The gasdermin E (GSDME) protein, also known as DFNA5. is a member of the gasdermin family implicated in inflammatory cell death (pyroptosis) and apoptosis. GSDME contains an N-terminal pore-forming domain and a C-terminal repressor domain connected by a flexible linker. Upon cleavage by caspase-3 or granzyme B, the N-terminal fragment oligomerizes to form plasma membrane pores, triggering pyroptosis, while the C-terminal fragment is released. Unlike other gasdermins, GSDME is expressed in specific tissues, including the brain, testes, and intestines, but is epigenetically silenced in many cancers.
Research links GSDME to tumor suppression, inflammation regulation, and chemotherapy-induced cytotoxicity. Its inactivation via promoter methylation is associated with poor prognosis in cancers like gastric and colorectal.

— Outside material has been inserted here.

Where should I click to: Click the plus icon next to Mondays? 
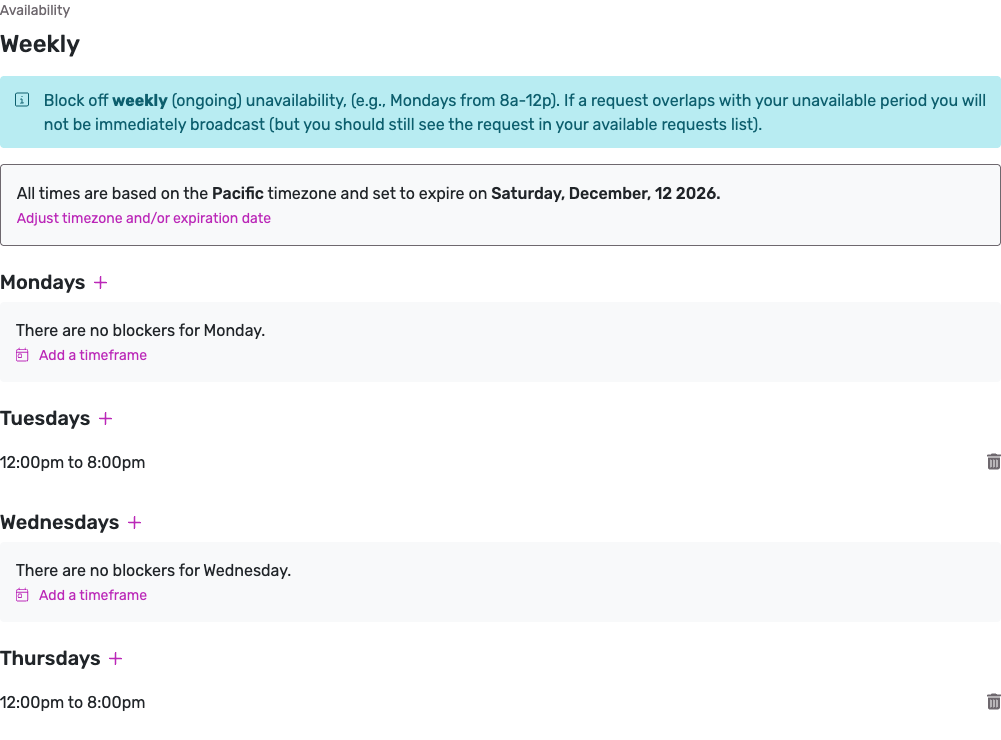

Conversely, GSDME activation amplifies antitumor immunity by releasing pro-inflammatory cytokines. Mutations in GSDME are also linked to autosomal dominant hearing loss (DFNA5 syndrome).
GSDME antibodies are critical tools for detecting full-length or cleaved forms in studies exploring pyroptosis mechanisms, cancer biology, and inflammatory diseases. They help assess GSDME expression levels in tissues or cell lines, monitor caspase-mediated cleavage during apoptosis/pyroptosis transitions, and evaluate its role in therapeutic responses. These antibodies support both basic research and drug development targeting gasdermin pathways.